Now, I know what some of you will say: Batman does have deficiencies as a leader; Tim probably is smarter than Bruce; Cass most definitely is a superior martial artist; Stephanie may well be thinking more about the so-called little people than Bruce is. But since the first arc ended, Tynion has given us a  Batman whose flaws render him incapable of completing his mission, rather than one whose incredible resolve and abilities allow him to overcome his deficiencies and save the day just the same. In an effort to explore the logical outworkings of Batman’s problems, Tynion has made him look incompetent over and again.

Old(er)-school artwork

Thankfully, Carmen Carnero returns for more fun with Spoiler. If you remember, she provided some of the pencils for November’s #945, as well—the issue where Steph first struck off on her crusade to not be a superhero, while still kind of doing superheroish things, but saying superheroing is bad, and that the cops should get the credit, but only making that work by superheroing and then lying about the cops doing the work. Anyway…

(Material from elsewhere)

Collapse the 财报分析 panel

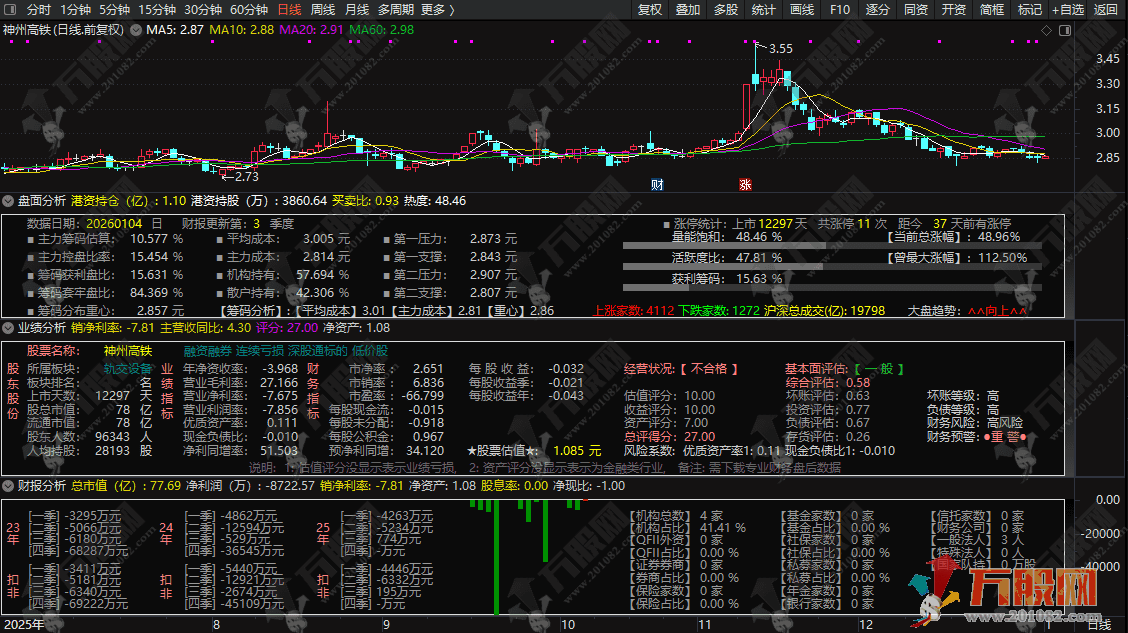[10, 487]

I worried when I saw the credits page, because there are three inkers going over Carnero (herself included). That sort of mixture seldom turns out okay. But in this case, my fears were relieved, as the look remains fairly consistent throughout. I’m really glad, too, because I like Carnero’s style quite a bit. Her layouts are fairly simple, seldom breaking panel borders and never doing anything too crazy. Her facial work isn’t terribly realistic, but it is consistent enough that, combined with Mena’s colors, it does not distract. While the color is clearly more sophisticated, I’m reminded of some of my favorite stuff from the 90’s. I wouldn’t mind seeing Carnero and Mena work together on Detective again—hopefully editorial can make that happen.

Recommended if…

  • You really liked Steph in War Games—she’s as annoying and irrational in ‘Tec today as she was back then.
  • You grow tired of the over-glossy color finishes that get applied to many of today’s books, and you’d rather enjoy some artwork that doesn’t try so hard to reproduce realistic lighting.
  • You’ve looked at Eddy Barrows’ cover really hard, convinced yourself that Wrath is in fact Marvel’s War Machine, and you’d like to pretend that Rhodey gets his butt handed to him by the only Robin worse than Jason Todd.


Detective #957 fails to add anything substantial to the Spoiler saga that has been brewing since Tim Drake’s departure. Steph remains more annoying than sympathetic, and neither the reemergence of Wrath nor a surprise guest add much value to what is largely a boring-but-readable issue. Carnero, Mena, and some additional inkers are the real heroes this week, employing simple-but-effective layouts and a relatively flat color finish that perfectly fits Carnero’s style. You could do worse than picking this one up, but be prepared to lean heavily on the art for your enjoyment.